- _Written tasks_:
1. Write out a passage from the Lexit debate, beginning at the words "Ironically, we have" and stopping after the words "as the far-right.".
2. In the Lexit debate, how does the poster tell the reader which comments belong to X and which are the poster's own?

- _Source text_:

____________

I post it here for comments and observations. X comments are in quote marks; mine are without. Over to you guys…

“We live in a global capitalist order, it’s a concrete material fact that we’re not going to escape within the lifetime of Brexit negotiations. This is not about fish and chip shop nationalism; this is about creating the space for a sea change in the material conditions of our own national framework that will allow us to challenge that order on an international level.”

Indeed we do, yes. But we cannot – and there is certainly no sign of it happening in the near future – ‘create space for a sea change in the material conditions of our own national framework that will allow us to challenge that order on an international level’ when we are atomised and weak, as a class, following 30-plus years of historic defeats, by simply tailing a consciousness that stems from the *right*

“I’m not smearing anything with a left gloss. You’re the one living outside of reality, not me. It’s possible to be anti-EU without being anti-migrant, and I don’t see how anything I or anyone else has said can imply that we’re siding with the Right at all, objectively or otherwise.”

Ironically, we have an opportunity to actually create so-called ‘Lexit’; a left, independent position, by supporting Brexit, opposing the EU while supporting and insisting on retaining the free movement of people. The contradictions inherent therein allow us space to expose contradictions, highlight our material class interests as distinct from those of the ruling class while also demonstrating the inherent humanity of socialism. But we’re fucking it up; by simply, for whatever subjective reasons, adopting exactly the same position, objectively, as the far-right. 

“Was Tony Benn with Enoch Powell when he opposed common market entry on the grounds that it would have prevented the Alternative Economic Strategy from being implemented?”

____________

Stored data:
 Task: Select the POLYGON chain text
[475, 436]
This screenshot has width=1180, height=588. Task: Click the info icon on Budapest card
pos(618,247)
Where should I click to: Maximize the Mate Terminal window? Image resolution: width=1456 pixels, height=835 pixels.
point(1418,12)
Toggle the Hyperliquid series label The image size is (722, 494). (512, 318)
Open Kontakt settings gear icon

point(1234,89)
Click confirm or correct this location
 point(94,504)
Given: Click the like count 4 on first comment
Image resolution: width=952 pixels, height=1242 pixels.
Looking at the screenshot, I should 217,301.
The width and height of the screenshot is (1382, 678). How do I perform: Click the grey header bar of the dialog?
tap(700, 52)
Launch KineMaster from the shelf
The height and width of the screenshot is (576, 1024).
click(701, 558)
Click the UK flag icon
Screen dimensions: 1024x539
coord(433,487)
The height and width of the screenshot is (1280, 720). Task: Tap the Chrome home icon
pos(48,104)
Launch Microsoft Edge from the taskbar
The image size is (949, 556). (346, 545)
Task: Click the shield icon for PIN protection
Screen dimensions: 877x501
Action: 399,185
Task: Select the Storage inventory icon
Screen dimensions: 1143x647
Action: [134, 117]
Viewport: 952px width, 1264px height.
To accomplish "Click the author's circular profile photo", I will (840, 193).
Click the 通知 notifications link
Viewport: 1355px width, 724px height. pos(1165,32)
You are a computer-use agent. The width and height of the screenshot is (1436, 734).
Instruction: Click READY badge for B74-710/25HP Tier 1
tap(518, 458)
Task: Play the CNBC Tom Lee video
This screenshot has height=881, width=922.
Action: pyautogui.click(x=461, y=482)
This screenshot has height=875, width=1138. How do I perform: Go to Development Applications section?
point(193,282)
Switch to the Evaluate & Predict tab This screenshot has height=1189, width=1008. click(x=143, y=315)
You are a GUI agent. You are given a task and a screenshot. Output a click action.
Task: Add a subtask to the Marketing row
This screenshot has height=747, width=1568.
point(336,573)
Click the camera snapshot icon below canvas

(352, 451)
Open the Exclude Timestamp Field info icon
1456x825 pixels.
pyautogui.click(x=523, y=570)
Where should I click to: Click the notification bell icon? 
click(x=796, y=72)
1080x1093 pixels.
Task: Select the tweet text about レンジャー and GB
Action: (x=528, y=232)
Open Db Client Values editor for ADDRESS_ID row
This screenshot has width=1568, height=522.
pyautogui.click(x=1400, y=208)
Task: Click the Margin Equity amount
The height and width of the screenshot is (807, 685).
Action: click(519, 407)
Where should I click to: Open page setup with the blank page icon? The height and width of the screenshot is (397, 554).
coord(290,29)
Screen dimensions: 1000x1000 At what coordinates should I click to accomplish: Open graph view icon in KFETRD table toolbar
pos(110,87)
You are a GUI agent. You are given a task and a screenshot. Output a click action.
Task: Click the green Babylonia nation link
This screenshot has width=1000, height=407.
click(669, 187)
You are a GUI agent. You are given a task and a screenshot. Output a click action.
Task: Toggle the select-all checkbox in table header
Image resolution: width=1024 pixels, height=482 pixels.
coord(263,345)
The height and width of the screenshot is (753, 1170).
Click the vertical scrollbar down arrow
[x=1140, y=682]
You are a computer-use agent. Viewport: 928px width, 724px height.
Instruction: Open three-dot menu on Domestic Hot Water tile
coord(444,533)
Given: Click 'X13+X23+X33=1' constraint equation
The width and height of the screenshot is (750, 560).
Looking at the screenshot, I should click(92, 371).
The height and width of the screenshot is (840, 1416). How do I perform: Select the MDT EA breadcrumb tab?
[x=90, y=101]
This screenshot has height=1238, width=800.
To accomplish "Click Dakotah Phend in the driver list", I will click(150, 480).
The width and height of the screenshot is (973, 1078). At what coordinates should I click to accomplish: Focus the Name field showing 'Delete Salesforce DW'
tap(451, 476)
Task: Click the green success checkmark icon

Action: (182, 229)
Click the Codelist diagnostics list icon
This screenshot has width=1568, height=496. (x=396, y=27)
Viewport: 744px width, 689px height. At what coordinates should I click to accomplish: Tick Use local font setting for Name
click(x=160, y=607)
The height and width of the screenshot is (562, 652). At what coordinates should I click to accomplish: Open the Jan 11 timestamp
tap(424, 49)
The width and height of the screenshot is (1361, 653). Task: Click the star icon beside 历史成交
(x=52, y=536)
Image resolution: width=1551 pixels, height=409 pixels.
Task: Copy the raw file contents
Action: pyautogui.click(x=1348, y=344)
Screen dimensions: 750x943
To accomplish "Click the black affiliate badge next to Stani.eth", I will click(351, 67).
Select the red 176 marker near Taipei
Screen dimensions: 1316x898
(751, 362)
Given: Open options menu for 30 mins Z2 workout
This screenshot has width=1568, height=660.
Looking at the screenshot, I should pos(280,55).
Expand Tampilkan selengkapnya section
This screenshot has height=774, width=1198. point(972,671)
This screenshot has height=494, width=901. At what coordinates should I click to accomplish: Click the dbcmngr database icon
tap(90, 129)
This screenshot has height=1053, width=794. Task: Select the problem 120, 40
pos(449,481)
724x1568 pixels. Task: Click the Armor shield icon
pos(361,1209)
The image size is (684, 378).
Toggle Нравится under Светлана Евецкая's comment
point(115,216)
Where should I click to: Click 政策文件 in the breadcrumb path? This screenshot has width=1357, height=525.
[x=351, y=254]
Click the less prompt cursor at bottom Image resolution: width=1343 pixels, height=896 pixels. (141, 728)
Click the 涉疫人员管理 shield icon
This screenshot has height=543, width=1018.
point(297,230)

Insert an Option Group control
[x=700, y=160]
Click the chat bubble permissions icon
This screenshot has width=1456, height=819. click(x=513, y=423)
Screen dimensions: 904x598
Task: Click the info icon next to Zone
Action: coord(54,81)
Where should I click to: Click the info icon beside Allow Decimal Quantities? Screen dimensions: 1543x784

____________

- _Task-by-task results_:
1.
Ironically, we have an opportunity to actually create so-called ‘Lexit’; a left, independent position, by supporting Brexit, opposing the EU while supporting and insisting on retaining the free movement of people. The contradictions inherent therein allow us space to expose contradictions, highlight our material class interests as distinct from those of the ruling class while also demonstrating the inherent humanity of socialism. But we’re fucking it up; by simply, for whatever subjective reasons, adopting exactly the same position, objectively, as the far-right.

2. X's comments are in quote marks, and the poster's own comments are without them.